A verbatim copy of every entry is required. Produce it now.

Information given:
[Start of Attachment]
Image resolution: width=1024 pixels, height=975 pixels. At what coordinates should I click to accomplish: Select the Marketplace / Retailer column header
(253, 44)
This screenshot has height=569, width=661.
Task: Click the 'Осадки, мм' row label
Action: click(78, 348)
[End of Attachment]
Result of the exercise:
Image resolution: width=1024 pixels, height=975 pixels. At what coordinates should I click to accomplish: Select the Marketplace / Retailer column header
(253, 44)
This screenshot has height=569, width=661.
Task: Click the 'Осадки, мм' row label
Action: click(78, 348)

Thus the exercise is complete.